Surgisphere’s CEO, Sapan Desai, co-authored two studies published in the Lancet and the New England Journal of Medicine. But he failed to explain the methodology for collecting the data or the data, the Guardian reported.
The company claimed to have collected data from hospitals around the world. Scientific articles that caused changes in coronavirus treatment policies in Latin American counties were based on that flawed data.
A data scientist for an international corporation called the database a scam. More than 100 doctors dispute the Lancet study as well.
President Donald Trump has promoted the use of the antimalarial drug for COVID-19 patients, and said he took it himself. The WHO and research organizations worldwide stopped trials of hydroxychloroquine based on those articles. The WHO plans to resume trials of the drug, the Guardian reported.

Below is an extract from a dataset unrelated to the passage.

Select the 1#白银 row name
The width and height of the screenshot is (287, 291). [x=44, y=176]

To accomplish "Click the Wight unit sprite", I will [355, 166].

The Lancet and the New England Journal of Medicine expressed concern about the published studies, the Guardian reported. Authors who aren’t affiliated with Surgisphere commissioned an independent audit to determine the validity and provenance of the database.
The WHO’s data safety monitoring committee said hydroxychloroquine taken by COVID-19 patients did not appear to increase their risk of death, so the public health agency will resume all parts of its Solidarity trial.
The peer-reviewed study published on May 22 by the Lancet linked the antimalarial drug with a higher mortality rate for COVID-19 patients, the Guardian reported. It also was said to increase heart problems.
The study backed its claims with data analyzed that Surgisphere said it collected from 1,200 hospitals and almost 15,000 patients who received the drug. That led the WHO to stop its hydroxychloroquine trials. Johns Hopkins University data showed COVID-19 deaths didn’t reach 73 until April 23, while the Surgisphere data claimed that figure as of April 21, the Guardian reported.
Five hospitals in Australia that would have been vital for Surgisphere’s database denied any relation or knowledge of the company, Guardian Australia reported.
Surgisphere started in 2008 publishing medical textbooks. Inexplicably it claimed to become the owner of an international database with access to data from 1,200 hospitals worldwide and 96,000 patients.
“It doesn’t make sense,” Dr. James Todaro told the Guardian. “It would require many more researchers than it claims to have for this expedient and [size] of multinational study to be possible.”
Todaro runs MedicineUncensored, where the results of hydroxychloroquine studies are posted.
“We use a great deal of artificial intelligence and machine learning to automate this process as much as possible, which is the only way a task like this is even possible,” Desai told the Guardian.
He said the research collaboration for his company’s QuartClinical content management system was started several years ago without listing a date.
Desai said the company’s health care partners convert the data to the format the database needs, de-identifying it in the process. But the QuartzClinical website said it does all the work.
A data scientist with Nous Group, which performs data integration for government agencies, told the Guardian that Surgisphere’s database was “almost certainly a scam.” Hospitals couldn’t do what Desai said.
“De-identifying is not just a matter of knocking off the patients’ names, it is a big and difficult process," Peter Ellis, the chief data scientist of Nous Group, told the Guardian. “I doubt hospitals even have capability to do it appropriately. It is the sort of thing national statistics agencies have whole teams working on, for years.”
The hospital names and information from the Surgisphere database has not been released despite sharing agreements by the Lancet.